→ EXERCISE DESCRIPTION:
The response must consist of all the records, retyped exactly.
___ GIVEN RECORDS
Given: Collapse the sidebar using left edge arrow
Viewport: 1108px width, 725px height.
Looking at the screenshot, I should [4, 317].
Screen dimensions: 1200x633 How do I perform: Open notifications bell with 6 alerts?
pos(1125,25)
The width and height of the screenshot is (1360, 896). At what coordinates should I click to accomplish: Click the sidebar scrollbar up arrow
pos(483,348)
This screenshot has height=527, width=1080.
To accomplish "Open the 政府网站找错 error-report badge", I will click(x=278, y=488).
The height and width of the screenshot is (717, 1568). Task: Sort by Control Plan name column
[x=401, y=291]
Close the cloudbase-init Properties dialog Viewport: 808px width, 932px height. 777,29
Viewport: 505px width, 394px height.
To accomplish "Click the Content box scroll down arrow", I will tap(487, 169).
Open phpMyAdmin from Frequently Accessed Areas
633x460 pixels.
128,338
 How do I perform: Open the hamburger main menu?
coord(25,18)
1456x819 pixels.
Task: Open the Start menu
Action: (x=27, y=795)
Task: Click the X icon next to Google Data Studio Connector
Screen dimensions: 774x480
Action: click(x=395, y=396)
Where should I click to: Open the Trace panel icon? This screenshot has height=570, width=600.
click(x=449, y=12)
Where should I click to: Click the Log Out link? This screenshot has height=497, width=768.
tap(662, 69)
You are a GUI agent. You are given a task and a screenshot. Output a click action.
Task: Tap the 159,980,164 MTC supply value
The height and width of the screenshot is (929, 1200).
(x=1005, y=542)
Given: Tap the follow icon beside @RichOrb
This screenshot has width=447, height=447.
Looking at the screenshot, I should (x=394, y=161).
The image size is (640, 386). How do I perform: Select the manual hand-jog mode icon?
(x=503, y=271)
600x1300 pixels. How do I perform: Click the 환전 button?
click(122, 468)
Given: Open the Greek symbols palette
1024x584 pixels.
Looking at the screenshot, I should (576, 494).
______
→ THE COMPLETED TASK:
Given: Collapse the sidebar using left edge arrow
Viewport: 1108px width, 725px height.
Looking at the screenshot, I should [4, 317].
Screen dimensions: 1200x633 How do I perform: Open notifications bell with 6 alerts?
pos(1125,25)
The width and height of the screenshot is (1360, 896). At what coordinates should I click to accomplish: Click the sidebar scrollbar up arrow
pos(483,348)
This screenshot has height=527, width=1080.
To accomplish "Open the 政府网站找错 error-report badge", I will click(x=278, y=488).
The height and width of the screenshot is (717, 1568). Task: Sort by Control Plan name column
[x=401, y=291]
Close the cloudbase-init Properties dialog Viewport: 808px width, 932px height. 777,29
Viewport: 505px width, 394px height.
To accomplish "Click the Content box scroll down arrow", I will tap(487, 169).
Open phpMyAdmin from Frequently Accessed Areas
633x460 pixels.
128,338
 How do I perform: Open the hamburger main menu?
coord(25,18)
1456x819 pixels.
Task: Open the Start menu
Action: (x=27, y=795)
Task: Click the X icon next to Google Data Studio Connector
Screen dimensions: 774x480
Action: click(x=395, y=396)
Where should I click to: Open the Trace panel icon? This screenshot has height=570, width=600.
click(x=449, y=12)
Where should I click to: Click the Log Out link? This screenshot has height=497, width=768.
tap(662, 69)
You are a GUI agent. You are given a task and a screenshot. Output a click action.
Task: Tap the 159,980,164 MTC supply value
The height and width of the screenshot is (929, 1200).
(x=1005, y=542)
Given: Tap the follow icon beside @RichOrb
This screenshot has width=447, height=447.
Looking at the screenshot, I should (x=394, y=161).
The image size is (640, 386). How do I perform: Select the manual hand-jog mode icon?
(x=503, y=271)
600x1300 pixels. How do I perform: Click the 환전 button?
click(122, 468)
Given: Open the Greek symbols palette
1024x584 pixels.
Looking at the screenshot, I should (576, 494).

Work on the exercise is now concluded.